Molecular Biophysics is situated at the intersection  of molecular biology, chemistry,  and physics and defines an interdisciplinary vantage point from which many new and important advances are being made in life science research. Molecular biophysics, as a field of endeavor,  is distinguished by analytical and quantitative research inquiry based on  molecular and macromolecular structure and spectroscopy, biophysical chemistry, functional bioenergetics, statistical  thermodynamics, and molecular dynamics.  Opportunities in molecular biophysics are open to students with strong interests and and a solid undergraduate background in chemistry, physics and mathematics.

Protein structures and folding,molecular models of enzyme mechanisms, DNA fine structure and curvature, molecular recognition and the nature of gene expression and regulation are some of the many topics of active research interest in molecular biophysics.
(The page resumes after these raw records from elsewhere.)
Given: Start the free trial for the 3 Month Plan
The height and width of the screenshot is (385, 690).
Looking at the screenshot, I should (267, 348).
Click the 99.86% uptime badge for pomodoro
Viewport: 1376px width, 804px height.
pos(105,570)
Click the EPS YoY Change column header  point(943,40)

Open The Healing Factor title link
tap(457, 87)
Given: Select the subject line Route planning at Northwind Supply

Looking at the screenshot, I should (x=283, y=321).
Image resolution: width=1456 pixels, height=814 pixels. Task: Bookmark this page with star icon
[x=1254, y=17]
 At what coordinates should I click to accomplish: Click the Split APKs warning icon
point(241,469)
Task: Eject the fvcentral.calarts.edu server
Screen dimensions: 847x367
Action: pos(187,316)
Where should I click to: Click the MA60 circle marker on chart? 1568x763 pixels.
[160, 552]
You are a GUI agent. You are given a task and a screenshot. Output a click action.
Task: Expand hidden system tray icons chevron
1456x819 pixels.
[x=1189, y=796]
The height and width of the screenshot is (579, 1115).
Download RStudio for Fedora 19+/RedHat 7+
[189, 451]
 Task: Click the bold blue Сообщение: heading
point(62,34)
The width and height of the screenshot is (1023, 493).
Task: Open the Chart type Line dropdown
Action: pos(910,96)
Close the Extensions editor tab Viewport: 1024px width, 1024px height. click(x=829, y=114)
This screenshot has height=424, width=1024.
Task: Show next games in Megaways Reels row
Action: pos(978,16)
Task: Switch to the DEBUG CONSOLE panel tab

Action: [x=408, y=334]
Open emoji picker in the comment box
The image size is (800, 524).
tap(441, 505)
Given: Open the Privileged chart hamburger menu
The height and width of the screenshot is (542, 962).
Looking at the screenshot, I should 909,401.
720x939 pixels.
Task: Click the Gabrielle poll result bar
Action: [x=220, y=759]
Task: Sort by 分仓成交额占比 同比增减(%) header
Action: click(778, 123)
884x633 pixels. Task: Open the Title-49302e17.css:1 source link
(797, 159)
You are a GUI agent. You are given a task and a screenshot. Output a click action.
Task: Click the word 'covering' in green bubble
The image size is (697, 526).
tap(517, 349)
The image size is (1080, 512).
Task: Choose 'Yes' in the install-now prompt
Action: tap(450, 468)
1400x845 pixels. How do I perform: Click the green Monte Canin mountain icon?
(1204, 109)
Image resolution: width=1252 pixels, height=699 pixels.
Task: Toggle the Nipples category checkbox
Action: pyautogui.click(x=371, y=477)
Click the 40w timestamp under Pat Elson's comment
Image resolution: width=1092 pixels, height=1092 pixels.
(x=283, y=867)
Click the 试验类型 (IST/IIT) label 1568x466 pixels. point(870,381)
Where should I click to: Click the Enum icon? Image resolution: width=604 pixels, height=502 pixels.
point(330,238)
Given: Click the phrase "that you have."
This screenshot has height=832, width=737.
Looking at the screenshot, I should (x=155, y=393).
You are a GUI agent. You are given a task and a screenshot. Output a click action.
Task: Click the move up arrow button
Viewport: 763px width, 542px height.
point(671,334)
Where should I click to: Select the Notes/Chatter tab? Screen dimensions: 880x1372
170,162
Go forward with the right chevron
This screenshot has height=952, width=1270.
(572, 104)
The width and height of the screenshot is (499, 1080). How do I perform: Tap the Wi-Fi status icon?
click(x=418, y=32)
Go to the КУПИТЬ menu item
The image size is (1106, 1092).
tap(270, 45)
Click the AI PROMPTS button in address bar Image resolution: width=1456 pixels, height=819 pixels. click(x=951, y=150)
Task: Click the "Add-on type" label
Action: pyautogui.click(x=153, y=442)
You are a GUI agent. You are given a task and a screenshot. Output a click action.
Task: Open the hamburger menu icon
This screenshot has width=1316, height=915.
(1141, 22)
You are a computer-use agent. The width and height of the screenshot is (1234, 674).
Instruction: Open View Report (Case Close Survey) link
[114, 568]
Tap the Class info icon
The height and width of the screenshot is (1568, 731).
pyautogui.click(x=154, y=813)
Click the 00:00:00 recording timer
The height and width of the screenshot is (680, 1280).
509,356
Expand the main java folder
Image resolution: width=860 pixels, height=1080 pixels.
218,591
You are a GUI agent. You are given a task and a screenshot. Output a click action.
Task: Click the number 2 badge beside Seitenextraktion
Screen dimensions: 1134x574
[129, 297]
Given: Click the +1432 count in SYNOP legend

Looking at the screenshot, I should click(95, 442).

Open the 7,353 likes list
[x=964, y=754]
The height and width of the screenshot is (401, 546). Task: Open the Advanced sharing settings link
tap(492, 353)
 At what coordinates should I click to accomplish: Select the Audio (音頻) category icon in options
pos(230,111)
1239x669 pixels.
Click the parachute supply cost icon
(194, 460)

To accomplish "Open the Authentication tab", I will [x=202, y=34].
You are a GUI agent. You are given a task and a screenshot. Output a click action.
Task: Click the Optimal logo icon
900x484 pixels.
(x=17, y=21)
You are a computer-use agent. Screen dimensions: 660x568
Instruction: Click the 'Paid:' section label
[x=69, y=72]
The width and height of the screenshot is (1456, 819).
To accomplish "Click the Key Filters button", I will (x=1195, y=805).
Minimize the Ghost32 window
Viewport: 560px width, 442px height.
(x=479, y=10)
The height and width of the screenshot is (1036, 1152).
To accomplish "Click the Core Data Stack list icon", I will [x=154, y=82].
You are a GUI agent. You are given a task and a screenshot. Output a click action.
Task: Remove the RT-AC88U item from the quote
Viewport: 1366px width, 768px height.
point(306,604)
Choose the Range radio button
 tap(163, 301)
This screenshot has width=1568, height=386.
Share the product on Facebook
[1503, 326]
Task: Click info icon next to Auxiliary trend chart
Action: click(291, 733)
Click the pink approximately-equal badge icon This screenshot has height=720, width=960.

Both experimental and theoretical research methods are utilized. In addition to standard biochemical and biophysical techniques,  optical and magnetic resonance spectroscopies, x-ray crystallography, microcalorimetry, transient kinetic techniques, statistical mechanics, computer simulations and  molecular modeling are included in the repertoire of molecular biophysics researchers. As a consequence of  recent advances stemming from the human genome project, the field of  bioinformatics finds an  increasingly important emphasis in our program.